Le botte, gli insulti razzisti, le umiliazioni: queste le “civili pratiche” della polizia democratica, questa la legalità. Non solo Parma ma ormai un po' ovunque in Italia le persone considerate diverse perché provenienti da altri Paesi, perché con un “differente” colore della pelle, semplicemente perché povere vengono perseguitate, aggredite e picchiate dalle squadracce dello Stato (con la divisa o senza). Ogni giorno contiamo la lista degli abusi perpetrati nelle caserme e nelle questure, ogni giorno vediamo la polizia farsi sempre più tronfia, certa ormai di potersi permettere tutto.

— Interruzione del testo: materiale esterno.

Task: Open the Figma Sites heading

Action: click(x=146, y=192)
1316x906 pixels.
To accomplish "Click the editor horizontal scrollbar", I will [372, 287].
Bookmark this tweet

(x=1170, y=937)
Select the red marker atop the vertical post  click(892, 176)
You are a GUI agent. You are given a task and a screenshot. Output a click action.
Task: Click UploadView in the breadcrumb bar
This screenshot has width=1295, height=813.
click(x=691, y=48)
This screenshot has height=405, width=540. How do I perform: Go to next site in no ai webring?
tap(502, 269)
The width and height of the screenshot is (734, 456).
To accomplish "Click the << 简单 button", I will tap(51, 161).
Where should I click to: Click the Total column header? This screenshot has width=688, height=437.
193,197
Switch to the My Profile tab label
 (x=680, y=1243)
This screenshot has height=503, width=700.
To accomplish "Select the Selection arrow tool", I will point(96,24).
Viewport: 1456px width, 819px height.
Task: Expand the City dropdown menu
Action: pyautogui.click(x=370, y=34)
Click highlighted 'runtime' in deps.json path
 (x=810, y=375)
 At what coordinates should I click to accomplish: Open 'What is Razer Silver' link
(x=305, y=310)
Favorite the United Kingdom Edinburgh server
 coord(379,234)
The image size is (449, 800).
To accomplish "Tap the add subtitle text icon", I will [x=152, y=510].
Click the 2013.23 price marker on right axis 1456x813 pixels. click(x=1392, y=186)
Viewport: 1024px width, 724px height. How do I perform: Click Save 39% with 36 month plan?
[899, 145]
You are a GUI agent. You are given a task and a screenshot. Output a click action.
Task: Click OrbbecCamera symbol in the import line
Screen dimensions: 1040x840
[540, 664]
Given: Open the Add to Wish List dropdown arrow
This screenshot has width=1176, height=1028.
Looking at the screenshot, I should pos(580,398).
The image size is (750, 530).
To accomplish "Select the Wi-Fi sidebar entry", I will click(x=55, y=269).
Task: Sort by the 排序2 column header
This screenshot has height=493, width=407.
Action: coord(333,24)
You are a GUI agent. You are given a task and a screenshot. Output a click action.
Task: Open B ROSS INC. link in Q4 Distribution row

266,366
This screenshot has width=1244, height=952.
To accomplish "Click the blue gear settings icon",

Ebbene, ora hanno avuto un piccolo segno, un avvertimento... un anticipo. Se è vero che in nome di un allarme sicurezza vengono imposte leggi e pratiche sempre più scellerate, se è vero che quello che prima era il fantasma del totalitarismo è divenuto oggi un ospite in carne e ossa (ben presente e visibile in ogni aspetto del quotidiano), è altrettanto vero che tutto ciò non può restare senza una risposta. E qualcuno, per fortuna, questa risposta ha cominciato a darla. Lo Stato ed i suoi cani da guardia sanno bene che, se per ora sono in pochi coloro che hanno il coraggio di contraccambiare le violenze dell'autorità, presto le coscienze di molti altri potrebbero risvegliarsi per dare
concretezza e forma all'indignazione diffusa. Per questo hanno paura, per questo – in modo decisamente isterico – dopo l'attacco alla caserma di Parma hanno deciso di dare il via alla solita serie di perquisizioni e di controlli.
Purtroppo, anche questa ennesima operazione poliziesca ha portato all'arresto di quattro anarchici: per gli inquirenti vi sarebbero le prove per attribuire a loro la responsabilità dell'attentato.
Per quello che ci riguarda a noi non interessa se i compagni accusati siano colpevoli o innocenti. Come anarchici ed individui liberi ci sentiamo complici di tutti coloro che si oppongono alla violenza dello Stato e non possiamo che affermare che chiunque sia stato a compiere l'attacco contro la polizia municipale troverà da parte nostra la piena solidarietà.
Di fronte all'attuale situazione sociale non serve continuare a cianciare di democrazia violata e diritti non rispettati: l'una e gli altri non sono altro che il paravento dietro il quale si nasconde l'abominio del potere. Come in ogni momento buio della storia è ora che gli amanti della libertà riscoprano dignità e coraggio, è ora di passare al contrattacco.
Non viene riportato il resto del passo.